Plot and Storyline Quality (0 points)
Much like past comedy projects from the bizarre minds of David A. R. White and Tommy Blaze, Hitting the Breaks is one half lazy and one half downright zany and nonsensical. Full of cheesy small town characters that are obviously copycatting other films and series, one has to endure constant reality television confessionals that litter the series. In these ten episodes, each one follows a predictable formula: David A. R. White gets himself into some comedic escapade and then has to get out of it in twenty minutes or less to leave himself time to read a ‘life lesson’ from his father’s journal at the end that attempts to force a purpose into this madness. These ‘life lessons’ are laughably cheap Christian messages, thus leaving the series pointless and purposeless. Most of the comedy isn’t even funny, whether it’s for the right reason or the wrong reason. The dialogue is chock-full of stupid catchphrases and caricatures as everything generally gets zanier and less explainable as the series progresses. In the end, it’s like they just run out of ideas and find a random way to end it. Basically, there is little to no point in this mess.
Acting Quality (.5 point)
For this barn-burning cast, PureFlix trotted out ever crazy person they have ever had in their films and put them all together in one place.
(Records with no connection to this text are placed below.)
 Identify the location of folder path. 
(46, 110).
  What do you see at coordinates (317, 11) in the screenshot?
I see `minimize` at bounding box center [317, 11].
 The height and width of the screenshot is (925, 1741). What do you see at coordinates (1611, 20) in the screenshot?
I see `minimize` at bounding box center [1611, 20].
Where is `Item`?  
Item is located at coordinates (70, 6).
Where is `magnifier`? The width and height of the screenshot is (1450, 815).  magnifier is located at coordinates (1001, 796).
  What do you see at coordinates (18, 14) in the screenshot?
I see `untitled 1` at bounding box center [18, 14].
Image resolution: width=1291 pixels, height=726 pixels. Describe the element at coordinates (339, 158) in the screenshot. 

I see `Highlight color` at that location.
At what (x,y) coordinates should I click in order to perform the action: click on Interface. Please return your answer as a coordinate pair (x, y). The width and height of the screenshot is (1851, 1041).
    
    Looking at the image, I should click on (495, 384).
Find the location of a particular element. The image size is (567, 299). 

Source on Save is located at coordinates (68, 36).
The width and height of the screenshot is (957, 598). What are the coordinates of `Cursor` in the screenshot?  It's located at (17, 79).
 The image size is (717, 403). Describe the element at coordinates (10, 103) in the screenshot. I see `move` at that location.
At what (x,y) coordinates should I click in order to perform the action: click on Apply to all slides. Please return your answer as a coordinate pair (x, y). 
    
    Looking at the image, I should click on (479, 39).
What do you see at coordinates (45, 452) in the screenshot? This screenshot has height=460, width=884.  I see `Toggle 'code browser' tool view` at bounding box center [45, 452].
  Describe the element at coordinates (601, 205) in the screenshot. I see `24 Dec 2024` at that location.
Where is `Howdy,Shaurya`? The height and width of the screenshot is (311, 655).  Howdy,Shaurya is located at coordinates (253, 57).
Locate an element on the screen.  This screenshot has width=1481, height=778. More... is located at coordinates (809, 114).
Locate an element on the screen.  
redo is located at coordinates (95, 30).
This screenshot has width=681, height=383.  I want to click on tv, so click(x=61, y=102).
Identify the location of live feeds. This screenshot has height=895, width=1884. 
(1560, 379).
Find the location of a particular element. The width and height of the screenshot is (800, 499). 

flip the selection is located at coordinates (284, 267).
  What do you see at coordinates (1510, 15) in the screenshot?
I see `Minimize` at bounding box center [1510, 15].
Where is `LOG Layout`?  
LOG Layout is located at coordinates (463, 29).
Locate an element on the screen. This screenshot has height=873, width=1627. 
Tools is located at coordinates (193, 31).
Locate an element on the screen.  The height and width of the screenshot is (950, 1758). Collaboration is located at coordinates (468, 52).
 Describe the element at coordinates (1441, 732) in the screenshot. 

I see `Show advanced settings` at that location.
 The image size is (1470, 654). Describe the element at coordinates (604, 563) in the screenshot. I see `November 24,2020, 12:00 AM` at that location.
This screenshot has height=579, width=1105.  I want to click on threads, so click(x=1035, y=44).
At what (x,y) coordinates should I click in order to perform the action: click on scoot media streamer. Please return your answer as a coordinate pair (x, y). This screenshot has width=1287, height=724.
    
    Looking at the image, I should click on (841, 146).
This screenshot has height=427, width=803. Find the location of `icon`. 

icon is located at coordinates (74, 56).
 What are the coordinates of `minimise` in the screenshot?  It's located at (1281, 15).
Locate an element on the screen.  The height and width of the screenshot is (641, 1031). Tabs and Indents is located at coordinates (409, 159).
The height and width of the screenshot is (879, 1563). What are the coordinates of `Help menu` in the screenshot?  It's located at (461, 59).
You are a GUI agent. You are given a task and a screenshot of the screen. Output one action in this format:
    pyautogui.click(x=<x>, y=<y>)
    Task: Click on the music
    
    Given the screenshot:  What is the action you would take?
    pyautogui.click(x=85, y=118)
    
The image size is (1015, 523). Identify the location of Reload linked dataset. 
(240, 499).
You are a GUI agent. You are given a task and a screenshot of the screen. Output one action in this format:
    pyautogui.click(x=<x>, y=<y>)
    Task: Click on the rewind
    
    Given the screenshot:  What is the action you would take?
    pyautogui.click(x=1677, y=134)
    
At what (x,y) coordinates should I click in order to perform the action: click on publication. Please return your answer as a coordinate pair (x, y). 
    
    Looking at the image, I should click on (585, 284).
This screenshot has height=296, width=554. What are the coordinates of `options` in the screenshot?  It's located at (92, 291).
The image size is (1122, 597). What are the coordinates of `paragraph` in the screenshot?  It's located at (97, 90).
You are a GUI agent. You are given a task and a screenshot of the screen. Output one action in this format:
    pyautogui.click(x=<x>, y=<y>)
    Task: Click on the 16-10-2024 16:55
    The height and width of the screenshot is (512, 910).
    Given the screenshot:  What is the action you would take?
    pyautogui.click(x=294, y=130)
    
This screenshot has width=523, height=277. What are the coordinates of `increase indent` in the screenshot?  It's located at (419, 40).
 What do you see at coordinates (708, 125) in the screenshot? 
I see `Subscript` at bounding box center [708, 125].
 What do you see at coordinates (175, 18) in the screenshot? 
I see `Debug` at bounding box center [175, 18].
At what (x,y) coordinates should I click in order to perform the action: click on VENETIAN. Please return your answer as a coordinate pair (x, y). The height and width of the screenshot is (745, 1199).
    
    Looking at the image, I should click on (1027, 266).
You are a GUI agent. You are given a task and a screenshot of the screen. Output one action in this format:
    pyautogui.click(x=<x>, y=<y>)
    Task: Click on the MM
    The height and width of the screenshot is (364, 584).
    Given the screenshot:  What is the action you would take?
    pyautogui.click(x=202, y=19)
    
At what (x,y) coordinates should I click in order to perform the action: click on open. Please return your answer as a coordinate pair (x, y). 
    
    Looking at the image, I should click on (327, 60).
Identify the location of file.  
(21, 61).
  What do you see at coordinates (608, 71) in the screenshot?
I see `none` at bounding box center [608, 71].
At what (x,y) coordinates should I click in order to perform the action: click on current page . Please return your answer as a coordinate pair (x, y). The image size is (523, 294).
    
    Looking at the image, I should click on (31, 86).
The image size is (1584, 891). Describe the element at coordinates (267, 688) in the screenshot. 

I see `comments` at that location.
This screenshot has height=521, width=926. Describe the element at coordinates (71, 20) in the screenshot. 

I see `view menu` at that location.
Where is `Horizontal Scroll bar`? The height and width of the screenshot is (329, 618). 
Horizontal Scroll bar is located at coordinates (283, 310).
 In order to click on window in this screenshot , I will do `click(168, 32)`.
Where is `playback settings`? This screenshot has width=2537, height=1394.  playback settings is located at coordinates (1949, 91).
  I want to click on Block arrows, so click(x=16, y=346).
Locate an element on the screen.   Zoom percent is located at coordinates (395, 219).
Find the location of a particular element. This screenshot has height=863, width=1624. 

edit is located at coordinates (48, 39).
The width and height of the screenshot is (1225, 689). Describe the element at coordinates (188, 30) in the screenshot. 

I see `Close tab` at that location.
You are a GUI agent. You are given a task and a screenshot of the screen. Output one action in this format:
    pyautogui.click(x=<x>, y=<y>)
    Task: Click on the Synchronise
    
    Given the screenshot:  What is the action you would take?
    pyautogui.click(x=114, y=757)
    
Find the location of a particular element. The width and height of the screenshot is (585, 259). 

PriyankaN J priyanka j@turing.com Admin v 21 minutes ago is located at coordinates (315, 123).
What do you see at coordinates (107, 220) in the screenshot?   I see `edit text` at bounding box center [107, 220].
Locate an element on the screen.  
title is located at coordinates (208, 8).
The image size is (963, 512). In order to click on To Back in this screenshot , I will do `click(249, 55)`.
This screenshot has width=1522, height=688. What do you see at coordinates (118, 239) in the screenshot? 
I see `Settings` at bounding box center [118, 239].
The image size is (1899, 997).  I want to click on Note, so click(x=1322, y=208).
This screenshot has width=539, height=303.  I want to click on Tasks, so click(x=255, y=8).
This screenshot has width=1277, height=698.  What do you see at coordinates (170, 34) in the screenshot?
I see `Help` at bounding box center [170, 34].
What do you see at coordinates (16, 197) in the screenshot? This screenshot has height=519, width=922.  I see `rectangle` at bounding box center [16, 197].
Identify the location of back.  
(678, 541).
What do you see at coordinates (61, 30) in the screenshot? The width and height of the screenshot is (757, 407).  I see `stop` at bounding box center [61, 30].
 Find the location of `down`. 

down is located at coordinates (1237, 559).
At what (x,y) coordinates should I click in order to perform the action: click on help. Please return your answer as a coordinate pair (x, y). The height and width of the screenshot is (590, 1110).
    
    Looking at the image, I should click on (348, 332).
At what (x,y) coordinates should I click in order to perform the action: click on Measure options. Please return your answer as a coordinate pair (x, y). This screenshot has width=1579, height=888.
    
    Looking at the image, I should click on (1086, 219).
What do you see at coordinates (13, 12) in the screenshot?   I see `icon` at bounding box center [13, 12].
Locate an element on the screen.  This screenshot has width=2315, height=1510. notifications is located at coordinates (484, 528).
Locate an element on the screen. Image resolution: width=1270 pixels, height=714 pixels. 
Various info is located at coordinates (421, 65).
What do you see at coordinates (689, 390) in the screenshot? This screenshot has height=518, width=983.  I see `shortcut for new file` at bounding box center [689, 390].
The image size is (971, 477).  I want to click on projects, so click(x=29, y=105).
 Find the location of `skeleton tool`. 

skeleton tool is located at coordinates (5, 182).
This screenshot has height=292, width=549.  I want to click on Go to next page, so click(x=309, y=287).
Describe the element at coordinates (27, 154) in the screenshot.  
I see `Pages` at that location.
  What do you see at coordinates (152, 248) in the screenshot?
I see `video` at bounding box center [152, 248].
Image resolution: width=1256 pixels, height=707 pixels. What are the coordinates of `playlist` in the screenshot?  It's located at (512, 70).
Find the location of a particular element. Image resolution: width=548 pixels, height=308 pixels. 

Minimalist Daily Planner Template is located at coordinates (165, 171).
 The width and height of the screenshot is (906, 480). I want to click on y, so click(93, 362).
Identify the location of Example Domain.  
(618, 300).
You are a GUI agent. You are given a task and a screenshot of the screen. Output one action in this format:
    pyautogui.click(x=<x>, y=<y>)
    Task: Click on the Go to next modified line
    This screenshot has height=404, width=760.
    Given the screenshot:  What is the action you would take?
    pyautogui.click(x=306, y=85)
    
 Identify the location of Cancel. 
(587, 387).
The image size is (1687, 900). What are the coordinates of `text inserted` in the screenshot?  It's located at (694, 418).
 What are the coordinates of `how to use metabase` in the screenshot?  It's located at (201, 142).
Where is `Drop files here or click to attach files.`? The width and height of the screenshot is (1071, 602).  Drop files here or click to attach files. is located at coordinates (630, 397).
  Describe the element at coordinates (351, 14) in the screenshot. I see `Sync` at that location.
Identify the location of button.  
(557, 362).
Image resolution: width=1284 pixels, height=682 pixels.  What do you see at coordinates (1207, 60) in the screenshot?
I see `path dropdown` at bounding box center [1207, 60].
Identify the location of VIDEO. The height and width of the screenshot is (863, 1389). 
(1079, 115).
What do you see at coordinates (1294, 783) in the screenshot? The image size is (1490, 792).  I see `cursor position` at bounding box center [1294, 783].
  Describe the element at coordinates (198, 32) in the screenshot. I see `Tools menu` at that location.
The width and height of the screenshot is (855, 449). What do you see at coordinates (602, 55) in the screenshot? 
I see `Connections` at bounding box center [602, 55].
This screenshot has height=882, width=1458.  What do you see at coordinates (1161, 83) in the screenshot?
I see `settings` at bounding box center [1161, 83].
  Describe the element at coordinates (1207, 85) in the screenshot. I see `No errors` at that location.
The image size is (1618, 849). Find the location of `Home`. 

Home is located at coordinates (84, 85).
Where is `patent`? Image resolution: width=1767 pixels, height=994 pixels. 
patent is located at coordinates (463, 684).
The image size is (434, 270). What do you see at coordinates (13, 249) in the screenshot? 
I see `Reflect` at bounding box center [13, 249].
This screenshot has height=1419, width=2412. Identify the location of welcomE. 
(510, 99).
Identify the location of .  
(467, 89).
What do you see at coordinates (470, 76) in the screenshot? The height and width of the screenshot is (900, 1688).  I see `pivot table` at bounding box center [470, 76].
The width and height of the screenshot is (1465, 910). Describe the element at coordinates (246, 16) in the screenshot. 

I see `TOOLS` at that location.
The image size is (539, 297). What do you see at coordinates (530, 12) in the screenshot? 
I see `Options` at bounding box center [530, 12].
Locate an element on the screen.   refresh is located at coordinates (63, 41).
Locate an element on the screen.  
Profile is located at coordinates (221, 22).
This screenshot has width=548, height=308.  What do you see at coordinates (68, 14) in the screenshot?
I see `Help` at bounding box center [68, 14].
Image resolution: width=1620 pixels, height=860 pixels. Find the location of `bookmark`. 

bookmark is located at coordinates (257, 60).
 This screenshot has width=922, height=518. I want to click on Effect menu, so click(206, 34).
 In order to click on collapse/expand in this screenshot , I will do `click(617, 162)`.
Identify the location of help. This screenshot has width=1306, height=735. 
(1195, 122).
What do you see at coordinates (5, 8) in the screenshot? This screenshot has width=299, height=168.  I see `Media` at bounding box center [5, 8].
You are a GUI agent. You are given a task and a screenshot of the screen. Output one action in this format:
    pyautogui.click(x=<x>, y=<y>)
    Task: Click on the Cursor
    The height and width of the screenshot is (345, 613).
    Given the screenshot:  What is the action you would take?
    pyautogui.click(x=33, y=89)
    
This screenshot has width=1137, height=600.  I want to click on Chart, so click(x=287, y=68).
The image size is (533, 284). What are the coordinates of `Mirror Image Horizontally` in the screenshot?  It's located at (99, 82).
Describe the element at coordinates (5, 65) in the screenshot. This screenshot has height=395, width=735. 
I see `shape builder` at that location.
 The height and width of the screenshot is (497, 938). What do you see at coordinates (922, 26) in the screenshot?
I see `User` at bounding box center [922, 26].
Everyone is as absurd as can be expected, especially the Whites, Kevin Downes, Moran Fairchild, and everyone’s favorite Jennifer Lyons. Gregg Binkley makes a special spectacle of himself throughout the series as he tries desperately to be the new Barney Fife. It’s surprising that Tommy Blaze didn’t make an appearance in this cast, yet the cast of Ray Wise is actually appropriate for once and saves this section from the abyss. But it’s still not good enough to count for much.
Continuity Quality (0 points)
With extremely short episodes that repeat the same formula over and over again, it’s safe to say there is no continuity here. There are no story arcs or characters arcs to speak of. Thus, there is nothing good to say here either.
Once again, PureFlix is one step ahead of other film makers by breaking new ground for Christian entertainment. Though this is the first legitimate Christian sitcom, that doesn’t mean it’s any good. The PureFlix crew basically just packaged up all the craziness they’ve had pent up since Me Again and put it all into one wild series just for the sake of making it. There is zero purpose and no clear direction here and it only further serves as an embarrassment to Christian entertainment. Needless to say, the world is still waiting for a truly legitimate and interesting Christian series, which is something that is obviously very difficult to come by.